[Stored items]
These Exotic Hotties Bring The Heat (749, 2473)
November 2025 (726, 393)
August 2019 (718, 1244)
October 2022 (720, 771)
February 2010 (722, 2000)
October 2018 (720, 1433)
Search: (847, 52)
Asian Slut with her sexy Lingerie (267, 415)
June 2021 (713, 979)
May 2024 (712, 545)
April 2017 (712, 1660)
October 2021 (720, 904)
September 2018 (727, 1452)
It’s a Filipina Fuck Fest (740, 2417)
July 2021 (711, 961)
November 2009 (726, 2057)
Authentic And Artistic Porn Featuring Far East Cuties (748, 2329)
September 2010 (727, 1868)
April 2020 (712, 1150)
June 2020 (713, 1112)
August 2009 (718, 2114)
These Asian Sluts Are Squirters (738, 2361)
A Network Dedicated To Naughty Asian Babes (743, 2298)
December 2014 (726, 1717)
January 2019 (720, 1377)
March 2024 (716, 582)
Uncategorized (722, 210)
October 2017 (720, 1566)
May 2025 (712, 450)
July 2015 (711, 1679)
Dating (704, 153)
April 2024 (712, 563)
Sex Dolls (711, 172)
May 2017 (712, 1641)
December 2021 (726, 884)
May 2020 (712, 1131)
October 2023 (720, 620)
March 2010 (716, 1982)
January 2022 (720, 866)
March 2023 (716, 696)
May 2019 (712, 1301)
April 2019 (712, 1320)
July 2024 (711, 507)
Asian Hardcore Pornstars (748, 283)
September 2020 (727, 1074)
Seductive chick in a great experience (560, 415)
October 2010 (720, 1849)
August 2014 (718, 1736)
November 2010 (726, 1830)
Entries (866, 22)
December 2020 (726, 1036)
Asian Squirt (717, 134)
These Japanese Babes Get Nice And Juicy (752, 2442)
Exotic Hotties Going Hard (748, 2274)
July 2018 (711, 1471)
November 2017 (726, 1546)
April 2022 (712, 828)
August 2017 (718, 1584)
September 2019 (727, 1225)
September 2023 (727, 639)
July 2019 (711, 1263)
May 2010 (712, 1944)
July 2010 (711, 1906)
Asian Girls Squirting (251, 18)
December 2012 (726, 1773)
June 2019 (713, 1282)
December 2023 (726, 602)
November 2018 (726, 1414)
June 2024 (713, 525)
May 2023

● **The task**: Print the data above exactly as it was provided.

● **Exercise response**:
These Exotic Hotties Bring The Heat (749, 2473)
November 2025 (726, 393)
August 2019 (718, 1244)
October 2022 (720, 771)
February 2010 (722, 2000)
October 2018 (720, 1433)
Search: (847, 52)
Asian Slut with her sexy Lingerie (267, 415)
June 2021 (713, 979)
May 2024 (712, 545)
April 2017 (712, 1660)
October 2021 (720, 904)
September 2018 (727, 1452)
It’s a Filipina Fuck Fest (740, 2417)
July 2021 (711, 961)
November 2009 (726, 2057)
Authentic And Artistic Porn Featuring Far East Cuties (748, 2329)
September 2010 (727, 1868)
April 2020 (712, 1150)
June 2020 (713, 1112)
August 2009 (718, 2114)
These Asian Sluts Are Squirters (738, 2361)
A Network Dedicated To Naughty Asian Babes (743, 2298)
December 2014 (726, 1717)
January 2019 (720, 1377)
March 2024 (716, 582)
Uncategorized (722, 210)
October 2017 (720, 1566)
May 2025 (712, 450)
July 2015 (711, 1679)
Dating (704, 153)
April 2024 (712, 563)
Sex Dolls (711, 172)
May 2017 (712, 1641)
December 2021 (726, 884)
May 2020 (712, 1131)
October 2023 (720, 620)
March 2010 (716, 1982)
January 2022 (720, 866)
March 2023 (716, 696)
May 2019 (712, 1301)
April 2019 (712, 1320)
July 2024 (711, 507)
Asian Hardcore Pornstars (748, 283)
September 2020 (727, 1074)
Seductive chick in a great experience (560, 415)
October 2010 (720, 1849)
August 2014 (718, 1736)
November 2010 (726, 1830)
Entries (866, 22)
December 2020 (726, 1036)
Asian Squirt (717, 134)
These Japanese Babes Get Nice And Juicy (752, 2442)
Exotic Hotties Going Hard (748, 2274)
July 2018 (711, 1471)
November 2017 (726, 1546)
April 2022 (712, 828)
August 2017 (718, 1584)
September 2019 (727, 1225)
September 2023 (727, 639)
July 2019 (711, 1263)
May 2010 (712, 1944)
July 2010 (711, 1906)
Asian Girls Squirting (251, 18)
December 2012 (726, 1773)
June 2019 (713, 1282)
December 2023 (726, 602)
November 2018 (726, 1414)
June 2024 (713, 525)
May 2023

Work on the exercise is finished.